Could you restate, exactly and with nothing added, the lines from the start of the data through the line that holds "Task: Click infinity", leaving the pictures out?

────────────────

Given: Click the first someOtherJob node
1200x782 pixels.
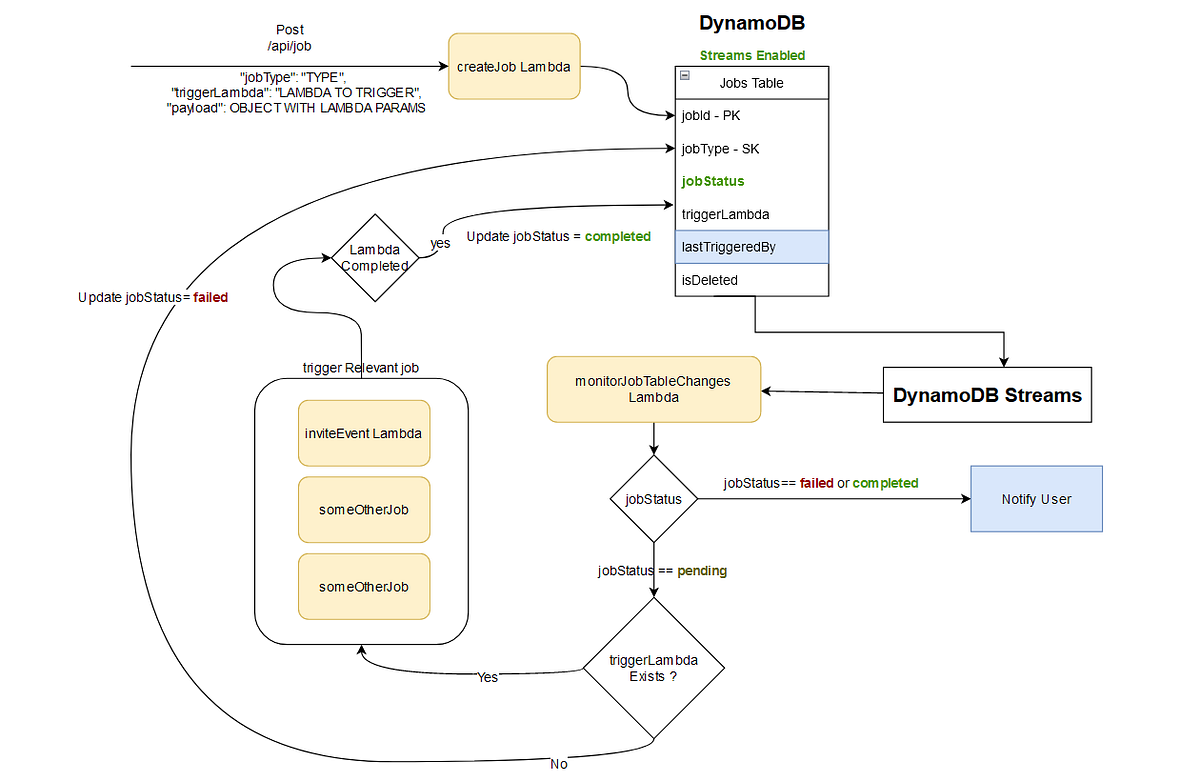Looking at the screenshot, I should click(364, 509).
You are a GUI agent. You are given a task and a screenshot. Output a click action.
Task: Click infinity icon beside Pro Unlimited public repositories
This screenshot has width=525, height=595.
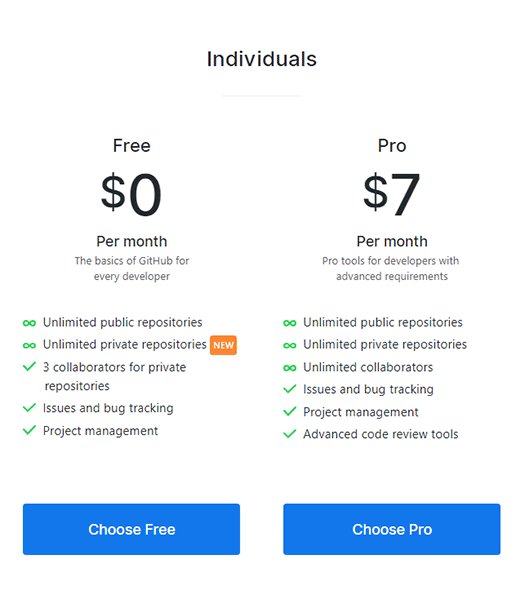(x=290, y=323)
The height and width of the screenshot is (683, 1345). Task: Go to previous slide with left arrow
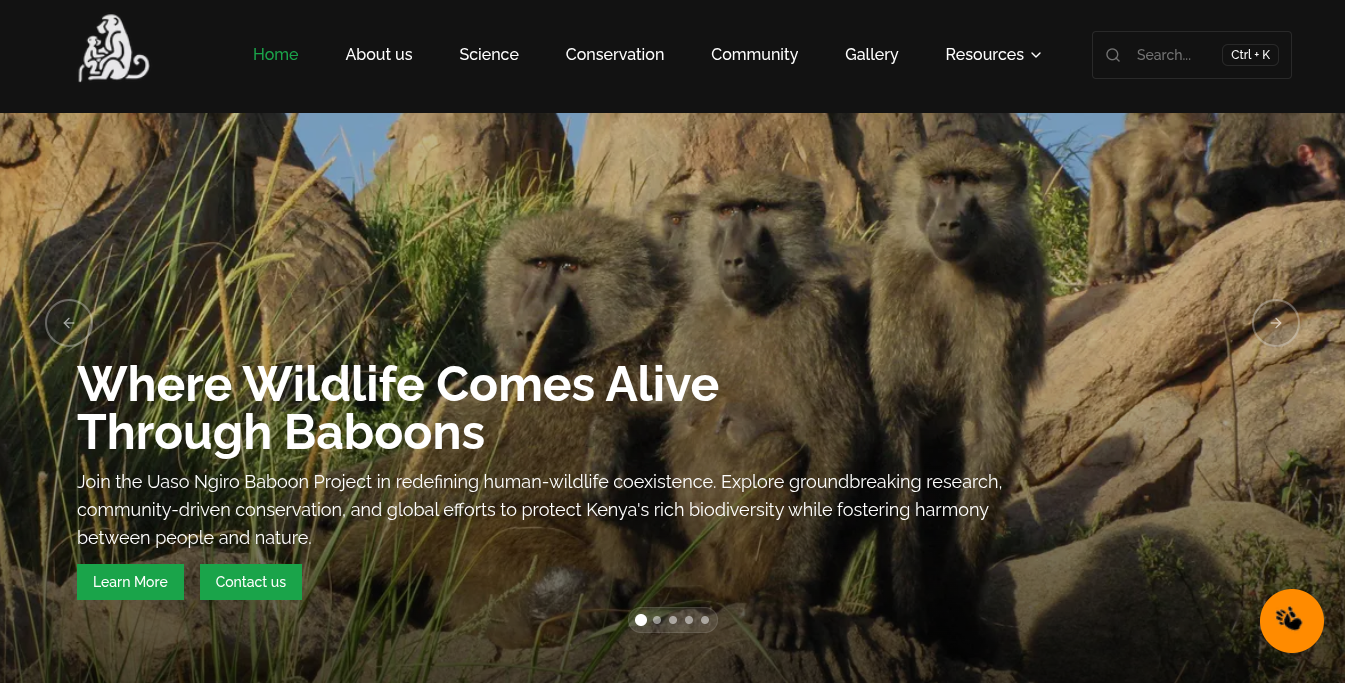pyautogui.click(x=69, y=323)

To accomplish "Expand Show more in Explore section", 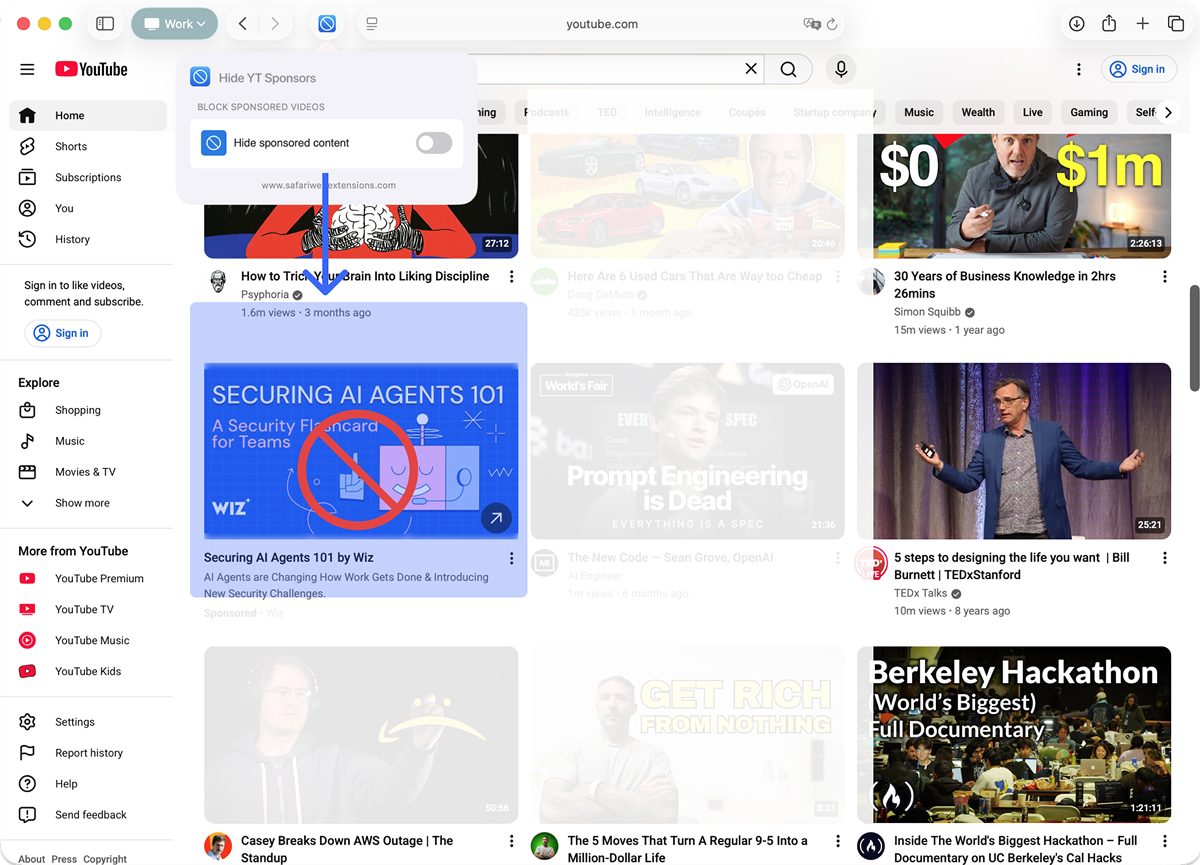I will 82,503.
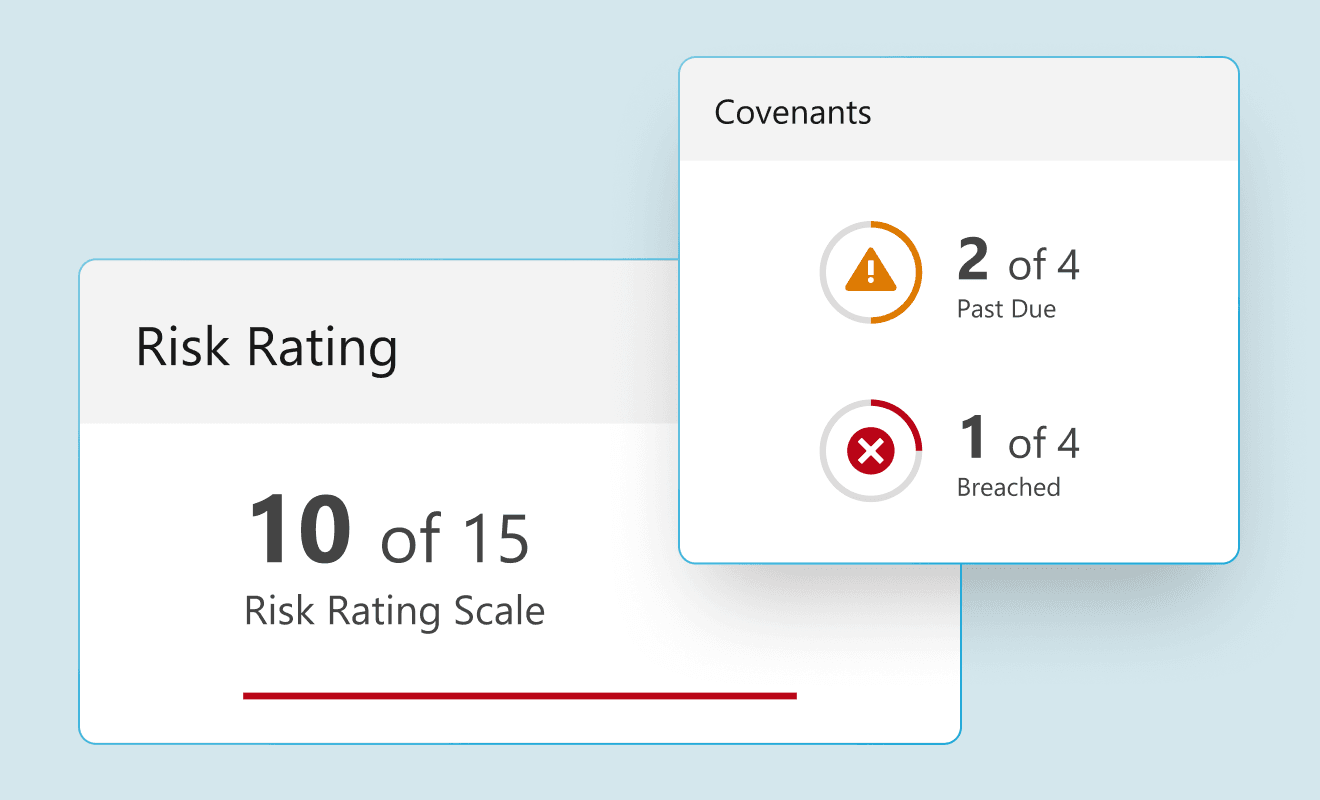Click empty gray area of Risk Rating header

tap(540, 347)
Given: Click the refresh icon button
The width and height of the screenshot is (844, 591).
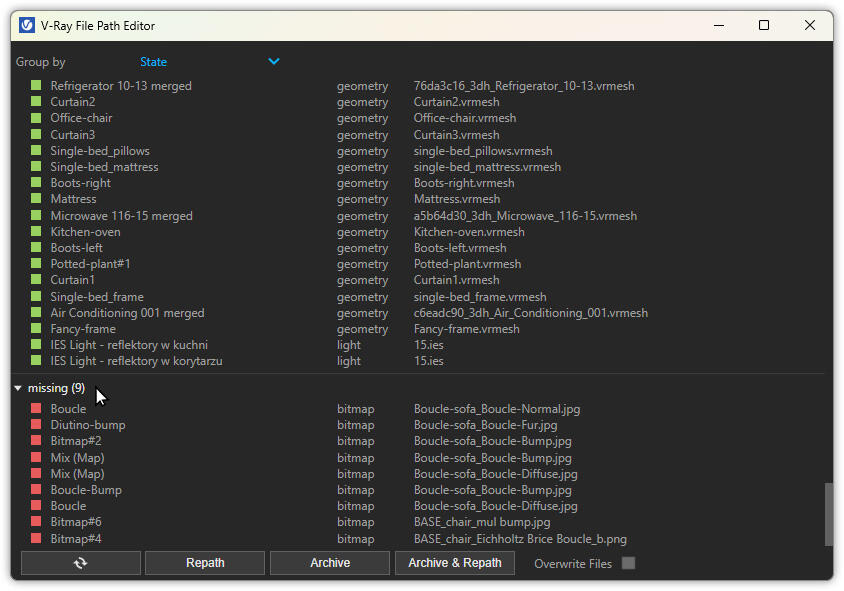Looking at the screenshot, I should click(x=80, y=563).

────────────────

EXERCISE RESULT:
Given: Click the first someOtherJob node
1200x782 pixels.
Looking at the screenshot, I should click(364, 509).
You are a GUI agent. You are given a task and a screenshot. Output a click action.
Task: Click infinity icon beside Pro Unlimited public repositories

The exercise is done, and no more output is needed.